Inevitably, you will find yourself in bad positions on the mat. This is part of the game. Many times an opponent will have you in a compromised position, making progress toward the submission. In those situations, jiu jitsu teaches and develops the key skill of staying calm under pressure.

Facing substantial pressure and a threat of submission on the mat poses a high-stress situation for most practitioners. In that moment, it is key to relax, breath slowly, and think about how to counter your opponent’s offense.
There is usually always an escape.
When you face stress like this regularly you build up powerful resilience. You no longer panic. You embrace the moment and accept the challenge. You learn to compose yourself under stress.
The value of this stress-management practice transcends jiu jitsu as your ability to manage stressful moments at work or in life generally will improve significantly.
Develop Humility and Balance
“The mat is the great equalizer” is a popular saying within the jiu jitsu community and it is true. When you step on on the mat nothing matters other than your individual capabilities. It is that rare space of true, hard-earned merit. Your professional background, education, income, heritage, or connections are irrelevant to your performance on the mat.

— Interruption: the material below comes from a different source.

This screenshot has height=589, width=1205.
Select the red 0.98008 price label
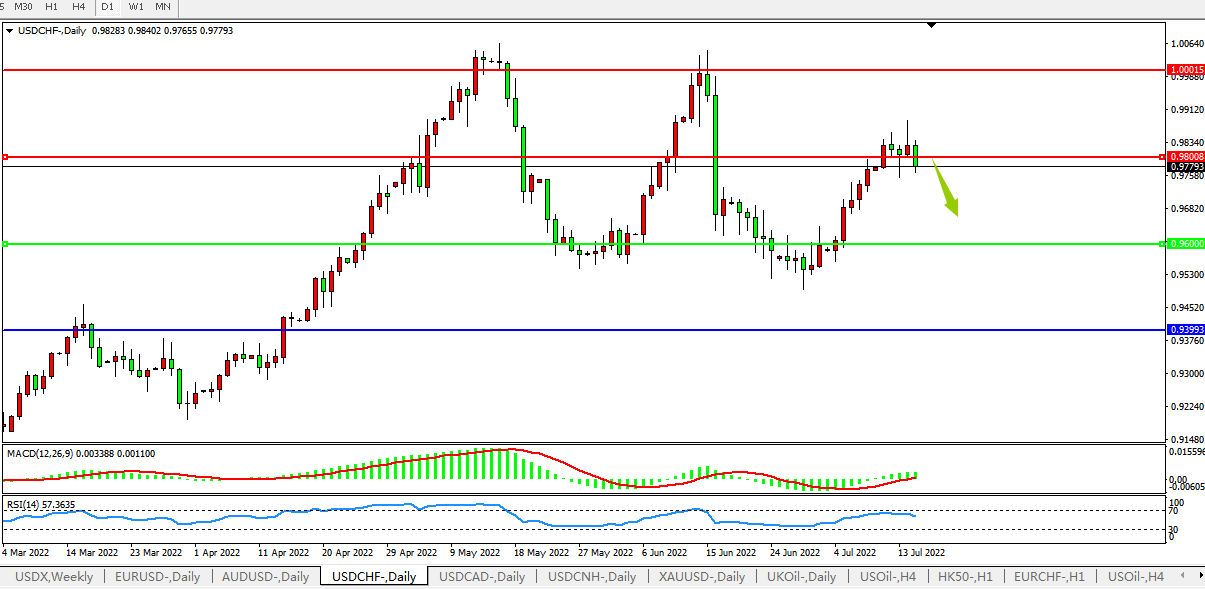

There is no instant gratification and repeated and frequent failure paves the path to progress in jiu jitsu. Those who can let go of their ego and embrace the prospect of failure in every training will grow, those who cannot, will stall and eventually quit.

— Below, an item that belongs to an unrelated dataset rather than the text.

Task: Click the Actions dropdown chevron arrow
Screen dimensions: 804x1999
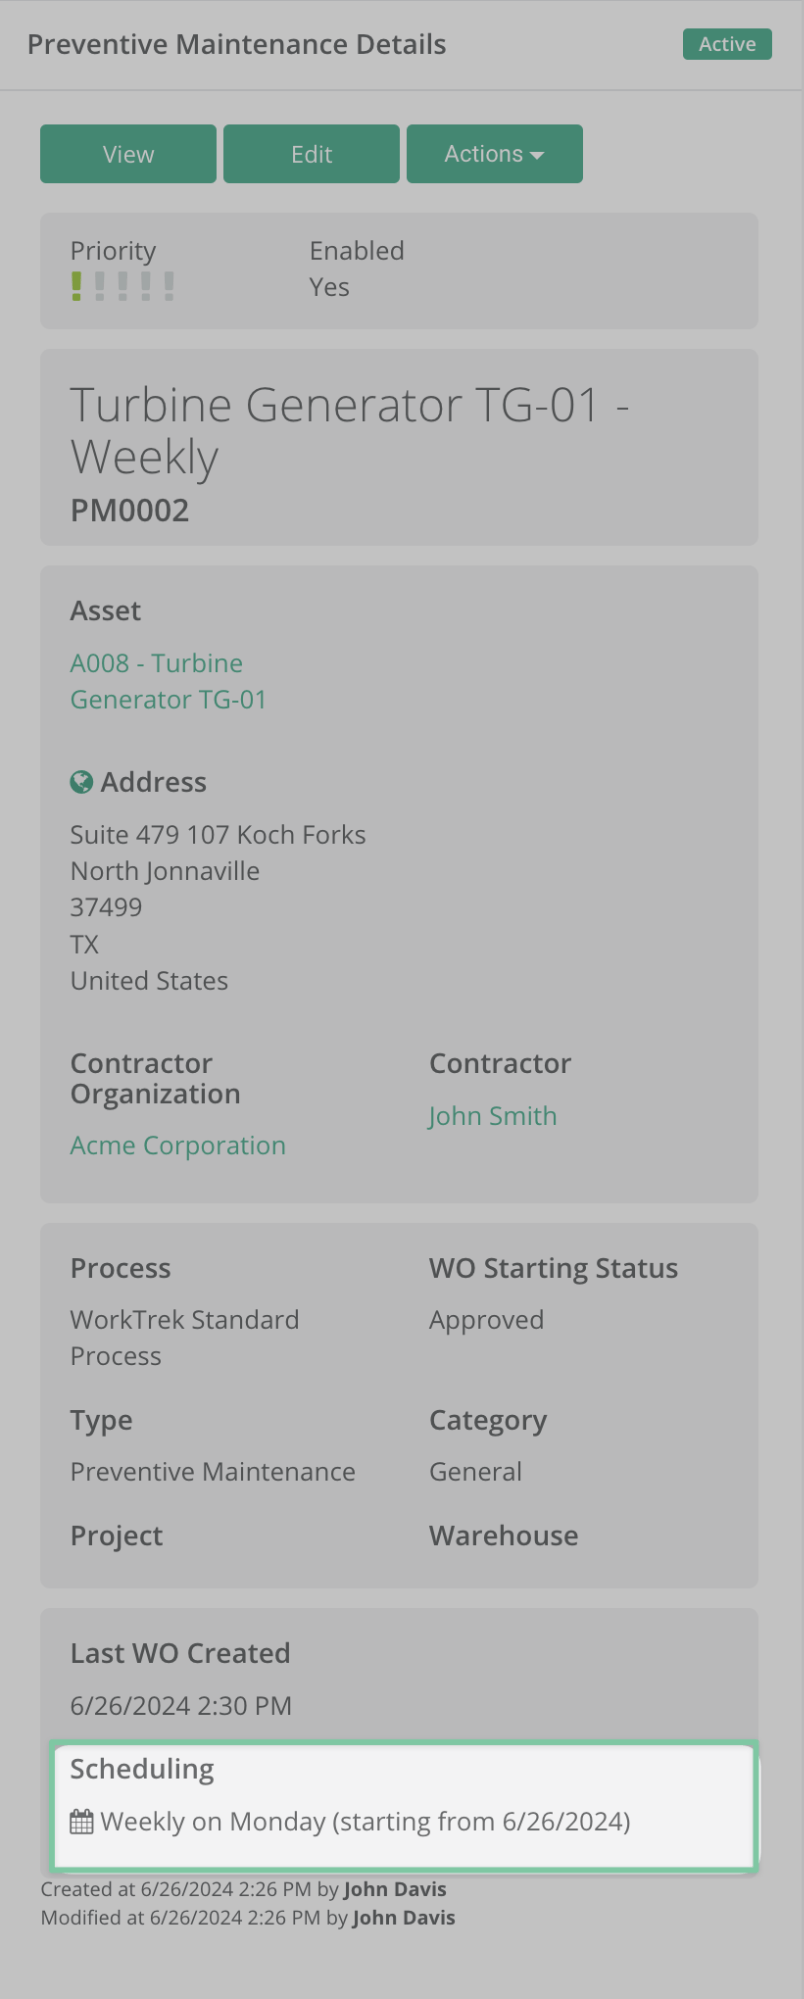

There is always someone better than you in jiu jitsu, no matter when you started or how much you train. Regularly meeting the reality that you are not as good as you might think you are is humbling and makes you a better leader and team mate.
Community and Mental Health

Jiu Jitsu is the ultimate social connection. It is physical, verbal, and unspoken communication all in one. And if the recent years of social distancing have taught us anything, it’s the importance of social connection for mental health.
Jiu Jitsu is facing adversity together regularly, and shared adversity forges a powerful bond. Beyond shared adversity, you and your training partners rely on each other while being in difficult positions, under pressure, and physically fatigued. This forges a deep, mutual level of trust with your training partners.
Your teammates will become lifelong friends. And because the honesty and authenticity of jiu jitsu shatters superficial constructs, you will form these friendships with teammates from all walks of life. At its core, jiu jitsu is about growing as a true community on and off the mat.
On top of becoming part of a unique and special community, you cannot actively train jiu jitsu without being fully present in the moment. Your training is that one period where nothing else matters and your mind is fully absorbed by the task at hand. For many, jiu jitsu is a therapeutic release of the stress and anxieties that can accumulate in our hectic, unpredictable lives.
Fitness Benefits
Top conditioning, core strength, mobility: nearly every part of your body is engaged when training jiu jitsu. Indeed, grappling is considered one of the best total-body workouts you can do.
Virtually every movement in jiu jitsu will activate your core and hips. And active training will tax your cardiovascular system unlike few other activities given its variable flow of accelerated movements, short rest periods, and isometric strength.
Best of all, this will all happen while being absorbed in training and playful competition without following any scripted and repetitive routine.

Train Jiu Jitsu, Perform Better
There is a saying that jiu jitsu is for everyone and the benefits above certainly apply to any practitioner. That said, these benefits are of particular value to hard-working professionals in any area who are looking to optimize their performance and improve their mental and physical health.
And unlike so many scenarios in our professional arenas, there is no downside to trying jiu jitsu, only upside. Give it a shot, it will change your life.